[Records for the task — start]

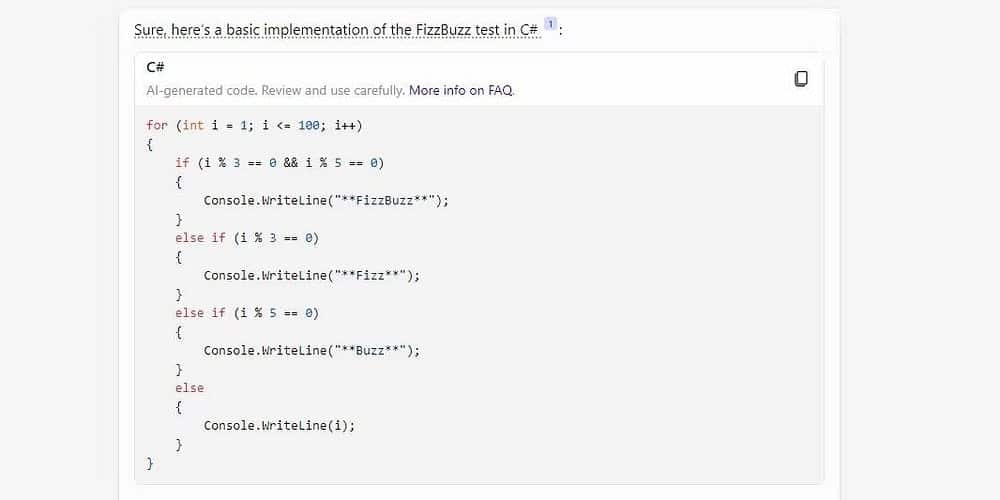The width and height of the screenshot is (1000, 500).
Task: Click the intro sentence about FizzBuzz
Action: 336,30
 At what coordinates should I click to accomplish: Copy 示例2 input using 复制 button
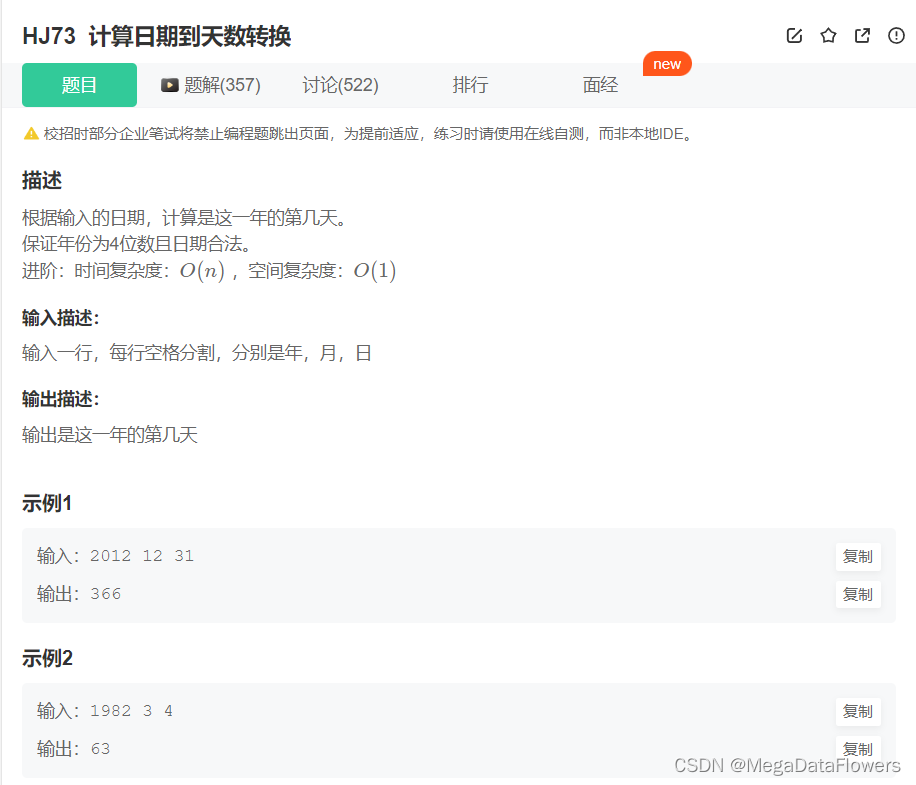click(857, 711)
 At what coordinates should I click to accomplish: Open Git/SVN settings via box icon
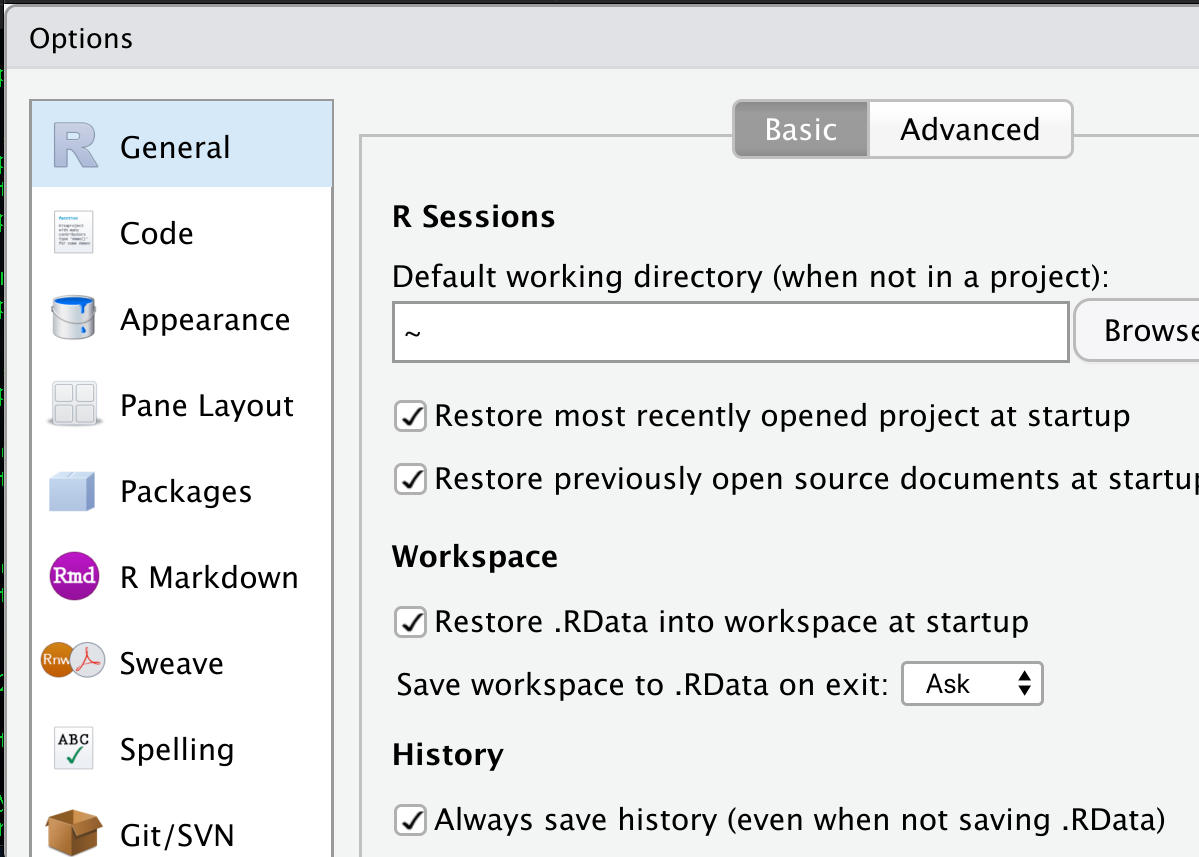pos(73,833)
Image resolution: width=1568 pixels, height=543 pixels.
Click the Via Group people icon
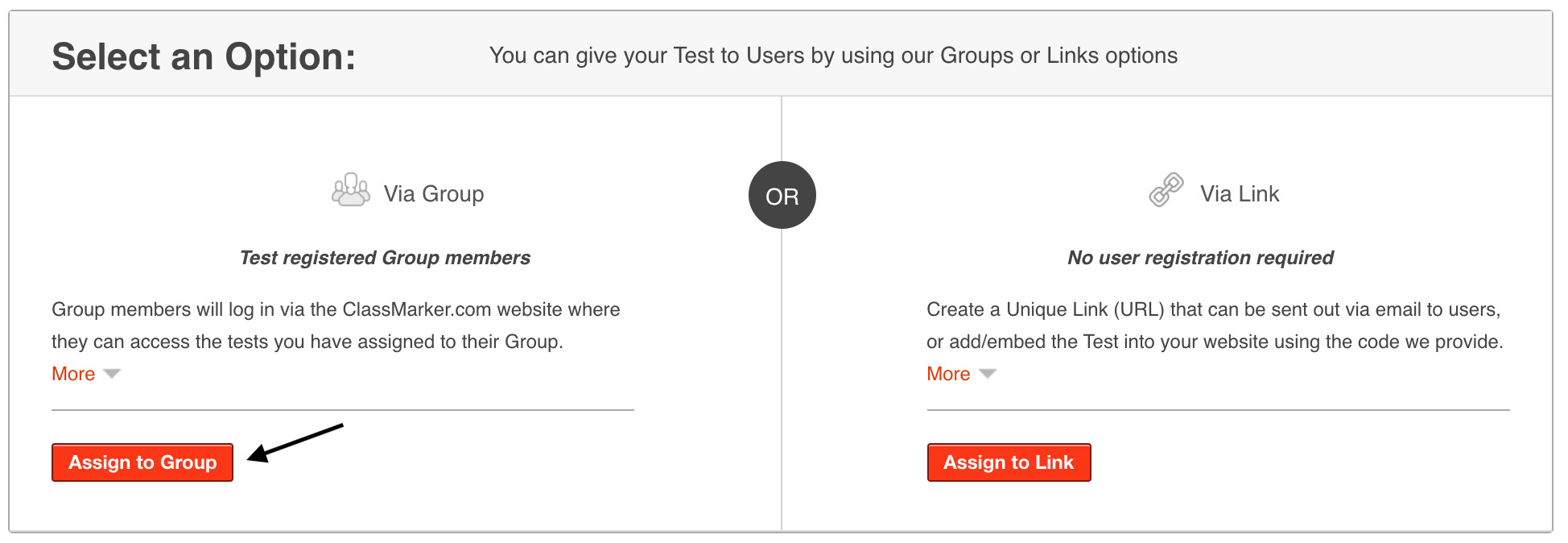pyautogui.click(x=351, y=191)
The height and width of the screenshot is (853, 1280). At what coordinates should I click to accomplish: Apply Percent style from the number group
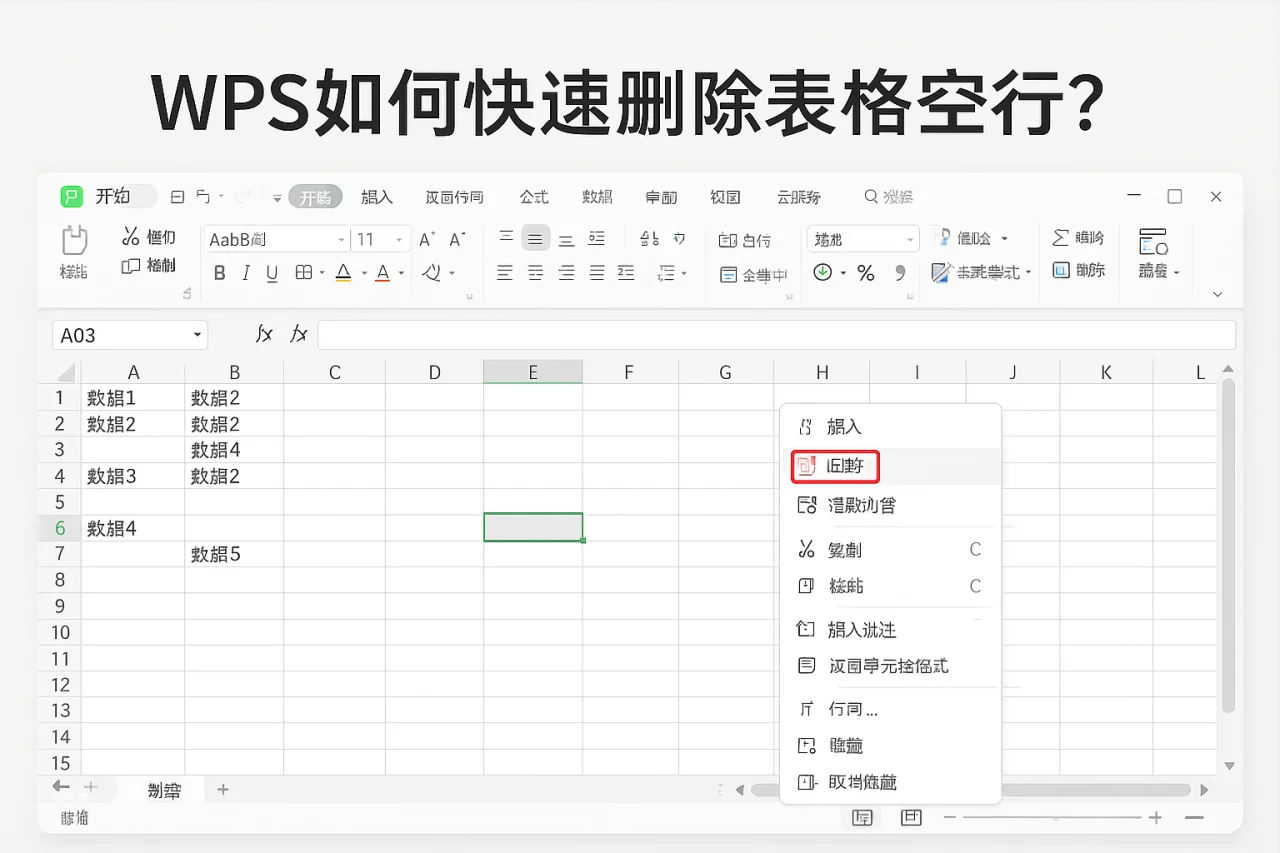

[Records for the task — finish]

[Brief]:
Each line from the one that contains "Image resolution: width=1568" through the end of the records should be restated exactly; include both end lines and leave any pictures out.

[Written response]:
Image resolution: width=1568 pixels, height=543 pixels.
Click the Via Group people icon
pyautogui.click(x=351, y=191)
The height and width of the screenshot is (853, 1280). At what coordinates should I click to accomplish: Apply Percent style from the number group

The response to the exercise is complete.